The U.S. Securities and Exchange Commission (SEC) has charged non fungible token (NFT) project Stoner Cats for unregistered offering of NFTs.
The agency alleges that a sale of 10,000 cat NFTs in July 2021, which raised $8 million, was used to finance an animated web series called Stoner Cats, which featured the voices of Ashton Kutcher, Jane Fonda, Mila Kunis and Ethereum co-founder Vitalik Buterin. Stoner Cats was created by Orchard Farm Productions, which is a production studio owned by Kunis.
“Regardless of whether your offering involves beavers, chinchillas or animal-based NFTs, under the federal securities laws, it’s the economic reality of the offering – not the labels you put on it or the underlying objects – that guides the determination of what’s an investment contract and therefore a security,” said Gurbir Grewal, director of the SEC’s division of enforcement, in a press release.
Stoner Cats 2 LLC (SC2), the legal entity behind the NFT project, did not deny or admit any wrongdoing but agreed to a cease-and-desist order and pay a penalty of $1 million, according to the release.
More than 10,000 NFTs were listed for sale at a price of $800 and sold out within 35 minutes, per the filing. SC2 will also destroy all NFTs in its possession and control. It will also publish the order on its website and return money to investors via a fair fund.

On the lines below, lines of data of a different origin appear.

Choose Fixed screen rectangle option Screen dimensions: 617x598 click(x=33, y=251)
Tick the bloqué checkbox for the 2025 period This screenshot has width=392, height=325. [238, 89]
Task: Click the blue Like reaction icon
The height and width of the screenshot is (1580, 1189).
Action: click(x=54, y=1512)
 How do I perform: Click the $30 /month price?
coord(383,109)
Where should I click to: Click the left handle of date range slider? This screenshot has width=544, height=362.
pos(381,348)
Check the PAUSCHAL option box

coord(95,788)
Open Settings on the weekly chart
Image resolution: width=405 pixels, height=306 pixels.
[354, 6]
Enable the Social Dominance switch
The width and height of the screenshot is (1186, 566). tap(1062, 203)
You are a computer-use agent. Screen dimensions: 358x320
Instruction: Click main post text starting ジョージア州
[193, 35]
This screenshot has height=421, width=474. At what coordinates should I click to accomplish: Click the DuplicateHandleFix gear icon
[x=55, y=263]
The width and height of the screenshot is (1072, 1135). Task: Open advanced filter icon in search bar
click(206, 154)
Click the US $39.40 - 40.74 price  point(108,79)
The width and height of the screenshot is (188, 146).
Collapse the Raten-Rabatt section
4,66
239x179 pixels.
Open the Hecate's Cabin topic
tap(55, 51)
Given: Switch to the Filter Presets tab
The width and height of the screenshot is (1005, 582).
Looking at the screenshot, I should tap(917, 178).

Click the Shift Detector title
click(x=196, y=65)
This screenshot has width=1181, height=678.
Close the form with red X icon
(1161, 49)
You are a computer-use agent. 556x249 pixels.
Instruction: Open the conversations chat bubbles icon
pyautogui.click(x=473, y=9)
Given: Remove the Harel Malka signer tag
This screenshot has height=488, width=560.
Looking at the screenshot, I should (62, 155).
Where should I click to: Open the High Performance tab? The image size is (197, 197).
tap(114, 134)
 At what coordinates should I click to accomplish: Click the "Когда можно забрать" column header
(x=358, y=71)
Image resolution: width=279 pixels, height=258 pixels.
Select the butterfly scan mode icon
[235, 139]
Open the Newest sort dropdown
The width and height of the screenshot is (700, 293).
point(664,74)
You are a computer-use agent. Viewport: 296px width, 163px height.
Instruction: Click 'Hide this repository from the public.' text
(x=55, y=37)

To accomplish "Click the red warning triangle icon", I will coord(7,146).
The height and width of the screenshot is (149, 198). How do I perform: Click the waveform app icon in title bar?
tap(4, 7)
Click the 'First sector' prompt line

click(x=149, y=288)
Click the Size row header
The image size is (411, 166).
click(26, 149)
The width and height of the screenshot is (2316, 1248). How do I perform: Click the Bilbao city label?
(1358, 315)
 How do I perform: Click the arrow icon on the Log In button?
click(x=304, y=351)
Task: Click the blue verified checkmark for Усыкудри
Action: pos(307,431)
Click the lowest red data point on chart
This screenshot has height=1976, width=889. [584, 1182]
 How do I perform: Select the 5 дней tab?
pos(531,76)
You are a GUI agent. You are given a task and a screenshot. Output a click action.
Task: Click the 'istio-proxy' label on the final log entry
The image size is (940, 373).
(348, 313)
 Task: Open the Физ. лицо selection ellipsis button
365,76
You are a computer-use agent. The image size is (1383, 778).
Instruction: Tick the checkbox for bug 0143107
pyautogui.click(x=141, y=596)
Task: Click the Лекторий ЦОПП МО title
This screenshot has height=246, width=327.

“Stoner Cats wanted all the benefits of offering and selling a security to the public but ignored the legal responsibilities that come with doing so,” said Carolyn Welshhans, associate director of the SEC’s home office, in the release.
This is just one of the many cases brought by the SEC this year in relation to unregistered securities sales from crypto assets. Media company Impact Theory recently paid a $6 million penalty as a result of charges by the SEC related to unregistered NFT offerings.